What a waste of time.

Oster continues:

Conceptually, the gold standard for causality is a randomized controlled trial. In the canonical version of such a trial, researchers randomly allocate half of their participants to treatment and half to control. They then follow them over time and compare outcomes. The key is that because you randomly choose who is in the treatment group, you expect them, on average, to be the same as the control other than the presence of the treatment. So you can get a causal effect of treatment by comparing the groups.

Randomized trials are great but not always possible. A lot of what is done in public health and economics aims to estimate causal effects without randomized trials. The key to doing this is to isolate a source of randomness in some treatment, even if that randomization is not explicit.

[snip]

We can take this lens to the kind of observational data that we often consider. Let’s return to the processed food and cancer example. The approach in that paper was to compare people who ate a lot of processed food with those who ate less. Clearly, in raw terms, this would be unacceptable because there are huge differences across those groups. The authors argue, though, that once they control for those differences, they have mostly addressed this issue.

This argument comes down to: once I control for the variables I see, the choice about processed food is effectively random, or at least unrelated to other aspects of health.

I find this fundamentally unpalatable. Take two people who have the same level of income, the same education, and the same preexisting conditions, and one of them eats a lot of processed food and the other eats a lot of whole grains and fresh vegetables. I contend that those people are still different. That their choice of food isn’t effectively random — it’s related to other things about them, things we cannot see. Adding more and more controls doesn’t necessarily make this problem better. You’re isolating smaller and smaller groups, but still you have to ask why people are making different food choices.

Food is a huge part of our lives, and our choices about it are not especially random. Sure, it may be random whether I have a sandwich or a salad for lunch today, but whether I’m eating a bag of Cheetos or a tomato and avocado on whole-grain toast — that is simply not random and not unrelated to other health choices.

This is where, perhaps, I conceptually differ from others. I have to imagine that researchers doing this work do not hold this view. It must be that they think that once we adjust for the observed controls, the differences across people are random, or at least are unrelated to other elements of their health.    

She provides some good detail on illustrating examples.  She gets to the core issues:

The control sets we typically consider are incomplete. There are a lot of papers that report effectively only the first two bars in the graph above. But those simple observable controls are just not sufficient. The residual confounding is real and it is significant. 

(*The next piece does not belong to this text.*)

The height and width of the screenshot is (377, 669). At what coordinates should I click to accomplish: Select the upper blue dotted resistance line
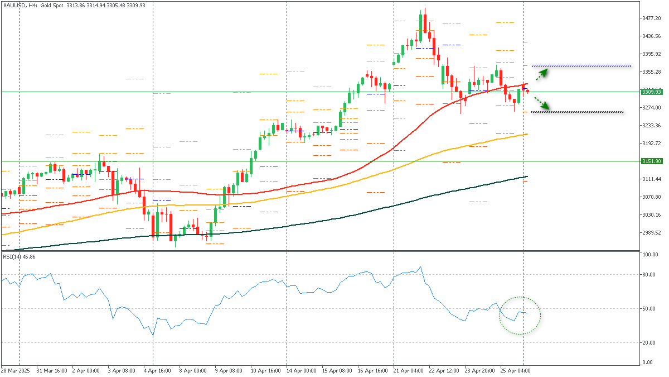click(x=580, y=65)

It is all well and good to control for the known known confounding variables.  But we still have the unknown known, the unknown unknown, and the unknown unknown confounding variables in the Rumsfeld Matrix.

Oster is effectively pointing out that virtually all observational studies only at best address one of the four Rumsfeldian quadrants of epistemic uncertainty, the known knowns.  All the rest are terra incognita, rendering  observational studies of little usefulness.  

The question of whether a controlled effect in observational data is “causal” is inherently unanswerable. We are worried about differences between people that we cannot observe in the data. We can’t see them, so we must speculate about whether they are there. Based on a couple of decades of working intensely on these questions in both my research and my popular writing, I think they are almost always there. I think they are almost always important, and that a huge share of the correlations we see in observational data are not close to causal.